▸ Dataset entries:
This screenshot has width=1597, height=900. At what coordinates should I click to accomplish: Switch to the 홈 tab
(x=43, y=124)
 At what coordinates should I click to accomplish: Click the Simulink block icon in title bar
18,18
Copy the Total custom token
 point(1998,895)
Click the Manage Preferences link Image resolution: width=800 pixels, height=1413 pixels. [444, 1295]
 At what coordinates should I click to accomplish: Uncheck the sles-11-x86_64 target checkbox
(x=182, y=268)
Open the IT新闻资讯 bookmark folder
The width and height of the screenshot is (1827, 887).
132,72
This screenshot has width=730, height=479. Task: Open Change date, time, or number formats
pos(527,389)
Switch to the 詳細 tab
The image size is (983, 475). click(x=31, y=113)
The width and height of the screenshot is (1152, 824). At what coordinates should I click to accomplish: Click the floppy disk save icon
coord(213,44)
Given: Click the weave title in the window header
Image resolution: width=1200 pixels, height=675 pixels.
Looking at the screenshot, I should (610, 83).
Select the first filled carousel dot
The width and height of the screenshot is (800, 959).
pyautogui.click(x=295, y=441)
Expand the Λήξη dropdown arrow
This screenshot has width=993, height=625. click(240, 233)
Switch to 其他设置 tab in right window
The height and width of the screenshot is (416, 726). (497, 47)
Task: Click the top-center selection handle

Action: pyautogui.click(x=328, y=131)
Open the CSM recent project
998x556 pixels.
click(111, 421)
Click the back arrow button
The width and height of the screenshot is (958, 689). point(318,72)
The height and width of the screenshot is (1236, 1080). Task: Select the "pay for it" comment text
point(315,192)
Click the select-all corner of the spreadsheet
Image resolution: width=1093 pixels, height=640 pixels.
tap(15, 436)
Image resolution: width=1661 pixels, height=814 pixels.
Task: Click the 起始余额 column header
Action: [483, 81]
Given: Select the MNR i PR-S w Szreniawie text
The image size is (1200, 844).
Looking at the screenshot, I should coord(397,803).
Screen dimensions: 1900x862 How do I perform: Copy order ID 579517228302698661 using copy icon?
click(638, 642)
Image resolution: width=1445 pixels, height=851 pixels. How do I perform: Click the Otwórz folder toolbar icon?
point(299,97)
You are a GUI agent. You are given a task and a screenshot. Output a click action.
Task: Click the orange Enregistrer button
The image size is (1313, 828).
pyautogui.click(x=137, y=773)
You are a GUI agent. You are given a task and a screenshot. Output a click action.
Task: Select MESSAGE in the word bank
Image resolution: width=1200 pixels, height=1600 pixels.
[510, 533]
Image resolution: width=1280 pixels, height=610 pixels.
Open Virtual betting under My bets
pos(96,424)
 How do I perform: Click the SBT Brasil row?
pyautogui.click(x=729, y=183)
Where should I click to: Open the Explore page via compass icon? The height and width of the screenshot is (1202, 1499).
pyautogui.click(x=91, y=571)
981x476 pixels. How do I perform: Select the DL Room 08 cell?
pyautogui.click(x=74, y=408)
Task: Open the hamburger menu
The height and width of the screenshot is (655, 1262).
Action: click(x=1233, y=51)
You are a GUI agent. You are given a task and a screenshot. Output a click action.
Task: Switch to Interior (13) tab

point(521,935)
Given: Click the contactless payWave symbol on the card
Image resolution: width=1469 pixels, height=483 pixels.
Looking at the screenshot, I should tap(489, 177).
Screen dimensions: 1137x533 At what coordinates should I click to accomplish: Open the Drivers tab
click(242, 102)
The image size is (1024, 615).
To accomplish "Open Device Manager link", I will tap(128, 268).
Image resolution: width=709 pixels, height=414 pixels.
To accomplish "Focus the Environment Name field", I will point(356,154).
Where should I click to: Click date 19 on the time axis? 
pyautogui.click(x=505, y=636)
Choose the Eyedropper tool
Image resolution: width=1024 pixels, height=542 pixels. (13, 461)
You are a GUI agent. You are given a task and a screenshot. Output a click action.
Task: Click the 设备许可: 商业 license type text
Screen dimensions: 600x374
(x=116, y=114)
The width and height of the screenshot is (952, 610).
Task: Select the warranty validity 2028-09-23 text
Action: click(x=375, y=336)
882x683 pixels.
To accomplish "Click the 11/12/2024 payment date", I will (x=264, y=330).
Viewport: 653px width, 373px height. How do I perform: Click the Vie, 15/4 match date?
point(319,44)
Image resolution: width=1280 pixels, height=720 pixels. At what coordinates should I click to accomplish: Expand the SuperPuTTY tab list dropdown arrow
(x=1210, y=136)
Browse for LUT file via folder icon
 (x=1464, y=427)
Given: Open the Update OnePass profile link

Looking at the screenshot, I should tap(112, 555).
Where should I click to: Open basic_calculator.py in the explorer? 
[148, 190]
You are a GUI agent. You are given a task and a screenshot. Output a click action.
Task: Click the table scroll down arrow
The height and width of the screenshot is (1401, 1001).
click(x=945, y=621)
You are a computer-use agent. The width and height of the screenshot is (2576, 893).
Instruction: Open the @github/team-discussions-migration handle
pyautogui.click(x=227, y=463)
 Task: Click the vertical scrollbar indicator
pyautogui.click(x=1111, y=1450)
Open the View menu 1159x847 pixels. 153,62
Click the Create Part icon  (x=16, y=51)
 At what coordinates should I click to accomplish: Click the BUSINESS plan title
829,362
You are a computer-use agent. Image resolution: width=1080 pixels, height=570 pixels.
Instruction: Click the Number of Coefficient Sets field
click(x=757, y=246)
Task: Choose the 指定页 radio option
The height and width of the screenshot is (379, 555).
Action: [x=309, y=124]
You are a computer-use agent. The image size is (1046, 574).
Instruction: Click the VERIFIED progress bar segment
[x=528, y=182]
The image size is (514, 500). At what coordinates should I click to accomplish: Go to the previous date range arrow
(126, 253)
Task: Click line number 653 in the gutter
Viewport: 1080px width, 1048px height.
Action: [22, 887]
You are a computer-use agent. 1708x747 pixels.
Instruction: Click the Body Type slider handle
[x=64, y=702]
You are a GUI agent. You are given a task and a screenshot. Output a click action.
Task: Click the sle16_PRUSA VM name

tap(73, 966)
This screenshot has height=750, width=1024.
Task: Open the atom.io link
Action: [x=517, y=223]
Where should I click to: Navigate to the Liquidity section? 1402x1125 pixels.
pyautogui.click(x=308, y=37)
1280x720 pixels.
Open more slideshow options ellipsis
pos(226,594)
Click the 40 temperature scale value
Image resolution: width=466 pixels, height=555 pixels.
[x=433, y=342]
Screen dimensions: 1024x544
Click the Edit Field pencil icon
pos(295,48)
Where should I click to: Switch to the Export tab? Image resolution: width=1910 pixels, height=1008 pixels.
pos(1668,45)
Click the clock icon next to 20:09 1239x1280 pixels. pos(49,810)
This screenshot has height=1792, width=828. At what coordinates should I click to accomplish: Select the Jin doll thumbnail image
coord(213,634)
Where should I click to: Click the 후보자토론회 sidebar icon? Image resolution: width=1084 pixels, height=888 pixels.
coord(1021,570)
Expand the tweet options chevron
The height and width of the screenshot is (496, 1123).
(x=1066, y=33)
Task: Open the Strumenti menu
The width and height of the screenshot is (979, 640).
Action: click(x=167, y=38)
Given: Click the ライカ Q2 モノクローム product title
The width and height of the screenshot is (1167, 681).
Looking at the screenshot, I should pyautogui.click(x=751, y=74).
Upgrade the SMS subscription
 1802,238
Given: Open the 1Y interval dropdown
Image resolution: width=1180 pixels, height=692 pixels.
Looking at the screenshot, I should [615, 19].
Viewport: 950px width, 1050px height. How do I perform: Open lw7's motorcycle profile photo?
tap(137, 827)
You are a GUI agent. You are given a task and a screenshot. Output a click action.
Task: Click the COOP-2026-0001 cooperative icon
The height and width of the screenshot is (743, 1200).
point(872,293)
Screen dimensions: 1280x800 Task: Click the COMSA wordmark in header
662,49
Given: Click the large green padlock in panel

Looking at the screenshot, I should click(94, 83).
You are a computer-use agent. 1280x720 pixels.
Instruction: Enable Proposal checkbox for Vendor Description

▸ Task description: Look through the records and gather every line containing "menu".

▸ Expected answer:
Task: Open the hamburger menu
Open the View menu 1159x847 pixels. 153,62
Task: Open the Strumenti menu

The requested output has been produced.